The state health department reports that 101 people in Mercer have died from coronavirus-related causes as of today. This makes Mercer the 11th of 21 counties in New Jersey to reach that mark.
Hamilton also disclosed today on its website that 463 people have tested positive for Covid-19, and 29 have died from Covid-19-related causes.
Among Mercer County towns that have disclosed mortality figures, West Windsor has had 7 deaths, Princeton 3 and Lawrence 3. Trenton has also reported 7 deaths attributed to Covid-19 as of yesterday, while stating that 538 people have tested positive.
The state reports that overall, 2,123 Mercer County residents have tested positive for coronavirus, an increase of 86 since yesterday.
According to the state, just 143,450 New Jerseyans have been tested for the virus. The state has an estimated population of 8,822,190, which is to say, just 1.6% of all residents have even been tested.
The county reports slightly different numbers for its 12 municipalities. Mercer reports 488 cases in Trenton as of yesterday, along with 380 in Hamilton, 322 in East Windsor and Hightstown, and 193 in Ewing. For all the most recent totals, see the chart below.
Brian Hughes, Mercer County executive, sent out his weekly statement today. He wrote:
“The coronavirus has been part of our lives for more than six weeks, and the governor’s stay-at-home order has been in place for a month. And now we know that public schools will remain closed until at least the middle of May.

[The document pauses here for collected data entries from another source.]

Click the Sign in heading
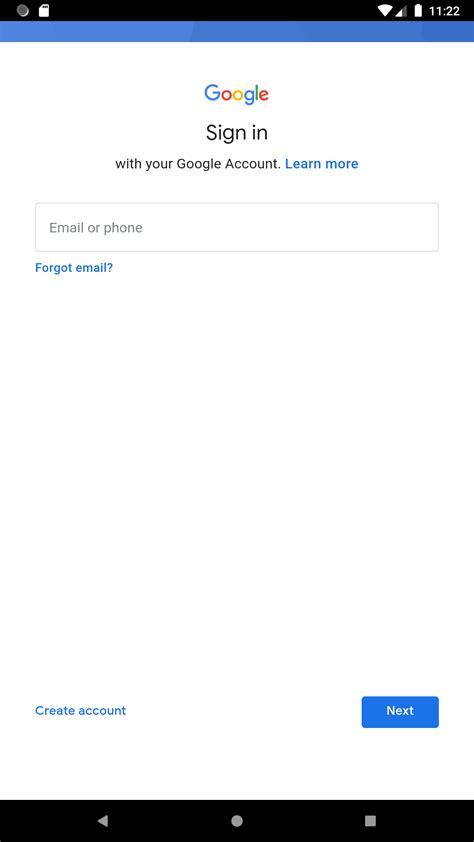Viewport: 474px width, 842px height. coord(237,133)
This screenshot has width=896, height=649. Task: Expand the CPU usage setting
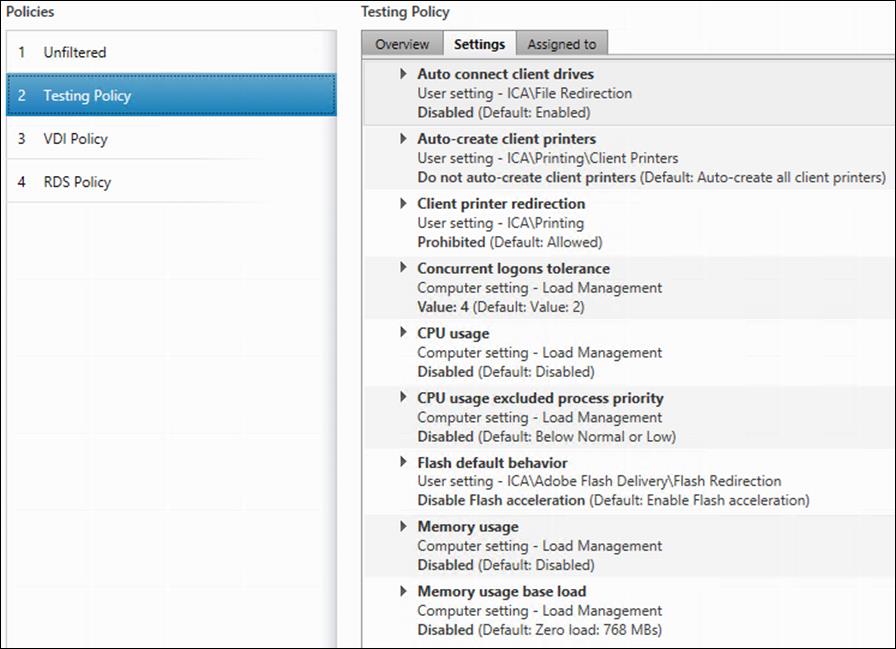pos(404,333)
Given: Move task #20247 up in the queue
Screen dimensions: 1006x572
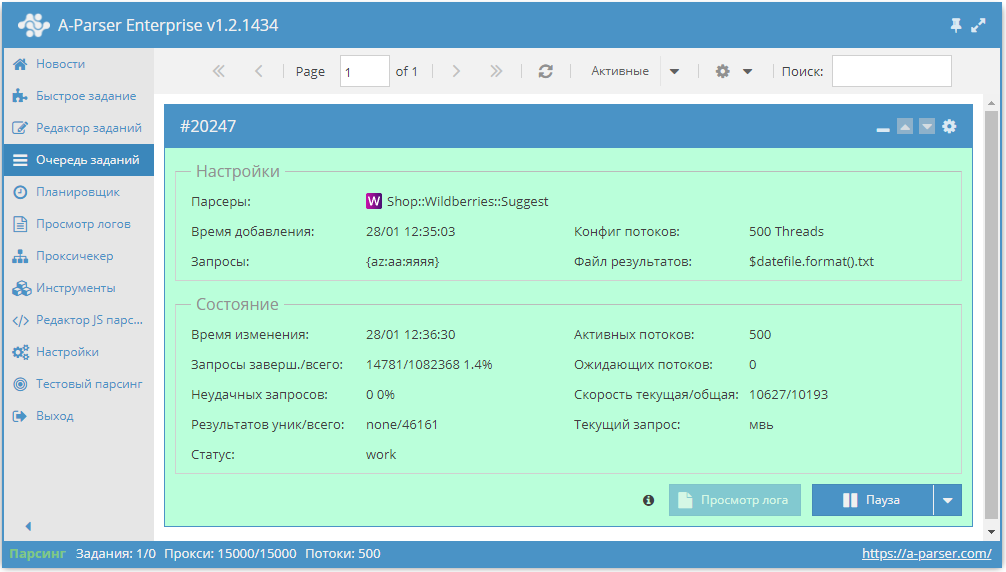Looking at the screenshot, I should pyautogui.click(x=904, y=126).
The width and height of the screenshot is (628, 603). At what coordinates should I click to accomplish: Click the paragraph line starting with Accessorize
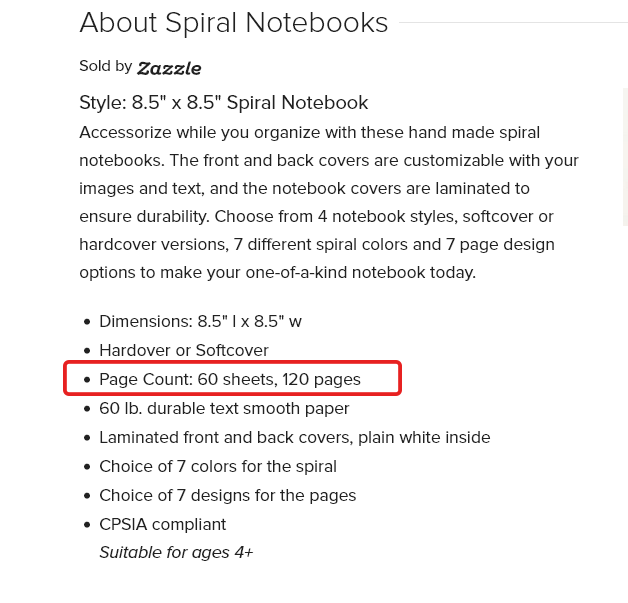310,133
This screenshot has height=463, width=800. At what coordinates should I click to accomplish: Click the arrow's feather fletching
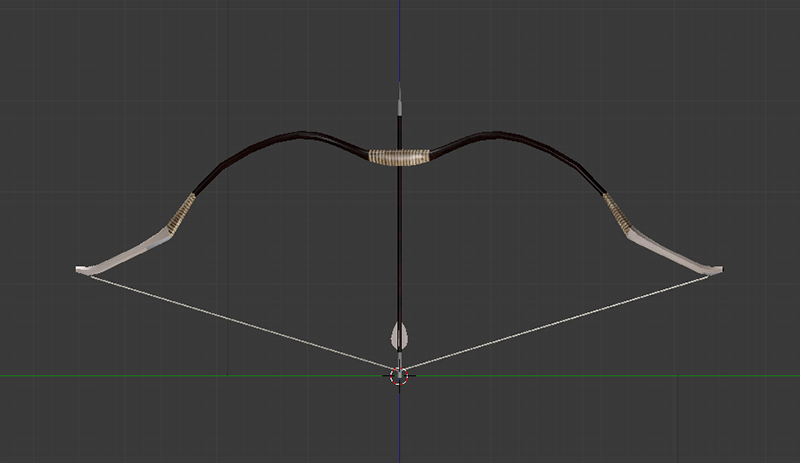click(x=399, y=336)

“Everyone is feeling the effects of having their lives disrupted so severely, none more so than the loved ones of the 101 Mercer County residents who have passed away due to Covid-19. To all of them, I offer my heartfelt condolences, and to those fighting the disease, I wish you a fast and full recovery.
“The grind that this public health crisis has become makes it difficult to be as disciplined as we need to be: to stay home, to practice social distancing when we must go out, to wash our hands and cover our coughs and not touch our faces. Although we all have real concerns about the pandemic’s economic toll, health experts agree that the way to flatten the curve of the virus is to stay the course until restrictions can safely be eased. Our community has shown the resolve to get this far, and I know we have the resolve to keep going.”
Covid-19 positive test results as of April 15, 2020. Source: Mercer County.